Amy caught on immediately, thankful she hadn't totally lost her touch. "She from your neck of the woods is she?" Amy asked knowingly, referring to his days on the streets of St Kilda, where the streetwalkers ruled the footpaths.

"Oh yeah," Ned confirmed as he pulled up to her flat smoothly. "She does business with a lot of the coppers around here. But none more than Barron."

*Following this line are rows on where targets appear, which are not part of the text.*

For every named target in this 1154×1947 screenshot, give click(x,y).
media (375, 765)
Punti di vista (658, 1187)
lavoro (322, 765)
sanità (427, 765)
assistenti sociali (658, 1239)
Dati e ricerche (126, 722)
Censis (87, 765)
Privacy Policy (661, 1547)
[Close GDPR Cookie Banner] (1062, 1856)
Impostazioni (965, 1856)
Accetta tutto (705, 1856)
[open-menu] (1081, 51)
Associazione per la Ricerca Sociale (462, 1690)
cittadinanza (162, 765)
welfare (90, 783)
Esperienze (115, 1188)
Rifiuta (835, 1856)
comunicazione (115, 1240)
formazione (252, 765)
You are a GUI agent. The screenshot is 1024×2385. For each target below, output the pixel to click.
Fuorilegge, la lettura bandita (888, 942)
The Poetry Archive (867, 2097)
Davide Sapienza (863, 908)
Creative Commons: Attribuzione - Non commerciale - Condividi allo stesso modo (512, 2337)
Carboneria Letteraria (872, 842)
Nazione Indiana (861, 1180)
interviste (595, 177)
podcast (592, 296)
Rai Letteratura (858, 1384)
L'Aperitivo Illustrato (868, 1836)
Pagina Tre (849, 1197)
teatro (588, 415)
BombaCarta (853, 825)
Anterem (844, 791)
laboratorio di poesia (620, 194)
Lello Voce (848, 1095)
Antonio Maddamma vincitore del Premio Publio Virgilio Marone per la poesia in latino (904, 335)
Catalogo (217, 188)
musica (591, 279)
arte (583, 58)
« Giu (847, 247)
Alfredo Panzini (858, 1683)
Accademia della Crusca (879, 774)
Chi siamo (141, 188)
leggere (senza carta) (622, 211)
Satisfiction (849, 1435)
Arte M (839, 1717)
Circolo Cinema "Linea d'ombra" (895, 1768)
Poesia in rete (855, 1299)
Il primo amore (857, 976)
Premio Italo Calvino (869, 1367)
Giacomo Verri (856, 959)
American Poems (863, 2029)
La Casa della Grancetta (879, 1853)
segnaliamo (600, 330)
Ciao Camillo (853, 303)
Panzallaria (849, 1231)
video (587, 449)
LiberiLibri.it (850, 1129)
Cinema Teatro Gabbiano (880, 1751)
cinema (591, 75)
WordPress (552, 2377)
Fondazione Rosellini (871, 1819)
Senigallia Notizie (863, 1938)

"Why is that?" Amy felt embarrassed that she still needed to ask questions. If she were back in Mt Thomas, where she knew everyone on the books inside out and upside down, she never needed to ask questions. It was always others asking her for the answers to life mysteries. But not here.

Ned shrugged, suddenly seeming to tire of talking shop. "She's got a drug habit to feed, knows too many of the wrong people and has a boyfriend whose spent more time on the inside than he has on the outside." He looked at her as though he couldn't believe she hadn't already figured it out.

Amy nodded solemnly, trying not to let the revelations swish around in her head too much. Sometimes Melbourne and all its dark little secrets gave her headaches. Behind her eyes she ached, and all that could cease the throbbing was to close them. So she thanked Ned for dropping her home again and wondered inside to her little flat with its musty smell and tiny rooms. In a way though, she was almost grateful she lived on the first floor – it meant she didn't have to climb any stairs.

As she laid under the covers as the clock ticked towards midnight Amy kept her eyes closed, trying to get Alex off her mind. She wasn't sure which was worse. The thought of Barron doing shonky dealings for his own benefit or the thought of Alex getting her message and not calling back.

I love you more than I have ever found a way to say to you

Amy rolled over to face the opposite wall of her tiny bedroom and squeezed her eyes shut even more in a desperate bid to wipe Alex from her mind. But she couldn't. If he hadn't returned her call, she had to assume he didn't feel the same desperate longing for her that she did for him. He was over her already. He'd moved on. She was out of his life.